Text segment:
______

In summary, the compression results show significant errors under both threshold selections, indicating that excessively large or small thresholds can cause significant measurement errors. It is feasible to adjust the threshold size to adapt to all the Voltage measured curves. The fundamental issue lies in the fact that the threshold judgment criteria of the classical perpendicular distance threshold algorithm cannot adequately capture the deviation of certain curve segments from their corresponding straight lines. Therefore, it is necessary to propose a new threshold judgment criterion that builds on the classical perpendicular distance threshold algorithm to achieve more accurate curve compression.

5.2. Improved Threshold Selection Method Compress Curve

The threshold value in the classical perpendicular distance threshold algorithm cannot effectively capture the linearity of the original curve, leading to different states in the obtained intervals of the original curve. While the linearity of the fitting results can be enhanced by adjusting the threshold, a uniform threshold value cannot be applied to all curves, making it challenging to set the threshold accurately.

Assessing the deviation of the entire curve from the line connecting the first and last points requires considering the curvature of the curve, which can be effectively analyzed using curvature analysis. Conventional curvature analysis evaluates the degree of deviation of discrete data points from the desired curve, where the curvature of a plane curve in two-dimensional plane space is defined as the rotation rate of the tangent direction angle to the arc length at a point on the curve, indicating the extent of curve deviation from the straight line. In this study, curvature is characterized as the deviation of a curve segment from the line connecting the first and last points of a gentle curve segment. Therefore, to calculate the mean curvature at a point $x_0$ on the curve $f$, the reciprocal of the radius of a circle that is tangent to the curve at $x_0$ and two nearby points on the curve is computed as follows:

$$r=\frac{{(1+{(f^{\prime }(x_0))}^2)}^{3/2}}{|f^{\prime \prime }(x_0)|}$$

(11)

where $f^{\prime }(x_0)$ and $f^{\prime \prime }(x_0)$ denote the first and second order derivatives of the curve $f$ at $x_0$, respectively, $f^{\prime \prime }(x_0)\ne 0$, and $r$ denotes the radius of the close circle.

$${\epsilon }_K=\frac{1}{N}{\displaystyle \sum _{i=1}^N\frac{1}{\mathrm{r}}}$$

(12)

In Equation (12), $N$ represents the number of data points of the original curve, and ${\epsilon }_K$ represents the mean curvature of the curve segment.

To identify the flat change area in the original curve segment, the derivatives at each point of the curve are computed, and the area with relatively minor changes in the derivatives is selected. Based on this area, the first and last end points of the gentle line segment can be determined. Figure 11 illustrates the first and last end points of the 5th discharge voltage curve’s gentle line segment.

______

Dataset section:
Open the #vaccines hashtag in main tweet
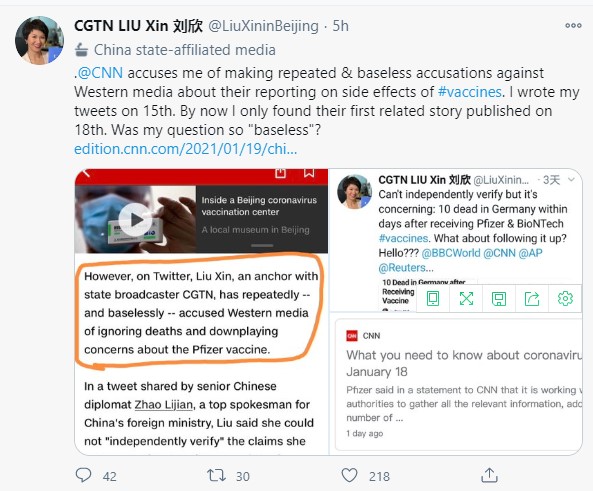The image size is (593, 491). point(470,92)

______

Problem description: Please return everything in the curve compression passage from "To identify the" down to "gentle line segment.", copied word for word.

Response:
To identify the flat change area in the original curve segment, the derivatives at each point of the curve are computed, and the area with relatively minor changes in the derivatives is selected. Based on this area, the first and last end points of the gentle line segment can be determined. Figure 11 illustrates the first and last end points of the 5th discharge voltage curve’s gentle line segment.